The architecture, the trees and the lush spring breezes from the bay are the best of Beaufort. After you run out of shops to visit, you can visit some of the historic houses, so charming and evocative of another era. There are numerous excellent examples, and a walk around will remind you slightly of a walk around Nantucket town, or Edgartown, only with a distinct southern flavor.
It is the second oldest town in South Carolina, chartered in1711. Only Charleston is older. It was wealthy before the Civil War. Beaufort was occupied by Union troops during that entire war, so it was not touched by battles, burning or destruction.
Beaufort is protected from the ocean by several islands that surround it. The most famous is probably Parris Island, where many a marine recruit has trained. Also well known is St. Helena Island for its “Gullah” residents, who are descended from former slaves. Penn Center is located on St. Helena in a grove of Spanish moss hung trees. It was founded in 1862 as the first Quaker school for former slaves, and has now been restored as a center for Gullah culture. This traditional language, a mix of English and various African dialects, has been preserved by the isolation of these former slaves on these islands. No bridges were built to many of these barrier islands until this century when they became valuable for their vacation home possibilities.
Many northerners are also retired or winter at Dataw Island, which boasts two major golf courses. Hunting Island is way out on the ocean, and it boasts a long finely sanded beach. It is a major state park of some 5000 acres, including huge groves of tall palm trees. There is also a 19th century lighthouse that is a very popular landmark, which was formerly located approximately one-quarter mile from the shoreline.
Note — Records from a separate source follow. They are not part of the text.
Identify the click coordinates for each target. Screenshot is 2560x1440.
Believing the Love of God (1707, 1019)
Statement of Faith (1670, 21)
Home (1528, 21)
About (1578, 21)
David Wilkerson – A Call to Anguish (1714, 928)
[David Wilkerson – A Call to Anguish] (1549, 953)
I found it quite intriguing that the sea has cut away the northern end of the island, which is what endangered the lighthouse, causing it to be disassembled and reconstructed one mile south of its old location. It is the only lighthouse in South Carolina that is open to the public. Sadly the same sea currents are continuing to erode the beach and undermine the tall palm trees. It’s still very much worth the long drive out from Beaufort.
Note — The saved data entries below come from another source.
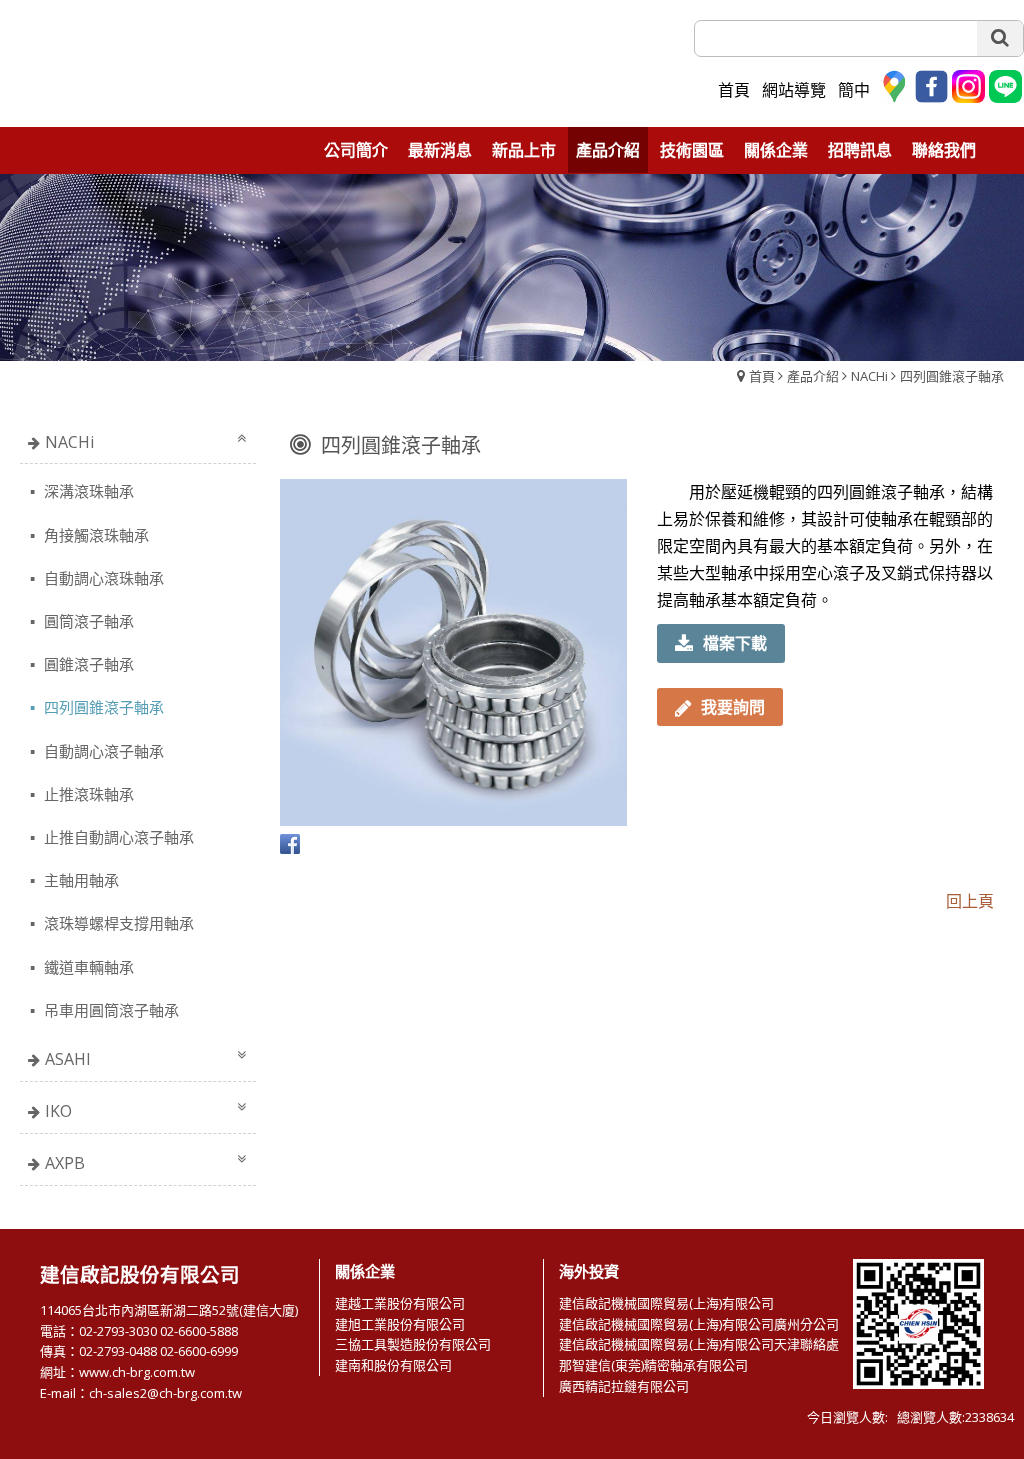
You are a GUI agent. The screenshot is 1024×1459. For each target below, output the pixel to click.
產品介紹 (813, 376)
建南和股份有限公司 (393, 1365)
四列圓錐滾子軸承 (952, 376)
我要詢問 (733, 707)
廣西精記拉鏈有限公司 (624, 1386)
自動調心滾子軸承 (102, 751)
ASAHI (68, 1059)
I didn’t have time to take an island cruise, but there are such things in Beaufort, and I would certainly recommend one to seethe river and the wildlife and the salt marsh ecosystem.
In addition, if I were more of a fisherman, I’d be sure to try sport fishing, many kinds of which are available in these here parts. As a matter of fact, there are at least two locations where shrimp boat fleets are to be spotted. Remember FORRESTGUMP? It was filmed in this Beaufort area. It’s a great place to eat shrimp, so don’t miss that treat. In fact, the Gullah food is worth a try also, things like red beans and rice, shrimp burgers, and Frogmore stew. This latter is named after an area of St. Helena’s island.
There is a lot more to see in this area. I would dearly love to go back to see more shops, take a walking tour of historic Beaufort, walk on the beach, to see it all from the water, and of course to try more of the restaurants. Meanwhile, the male member of the family could tour Parris Island, which is more of a “guy” thing.
For a preview, try watching one of the following movies on video, which the local people proudly advertise as having been filmed in the area: CONRACK, THE GREAT SANTINI, THE BIG CHILL, THE PRINCE OF TIDES, FORREST GUMP, and G.I.JANE.
Betsy Shequine hopes that John Nelson puts Beaufort on his wish list, or at least watches all those movies.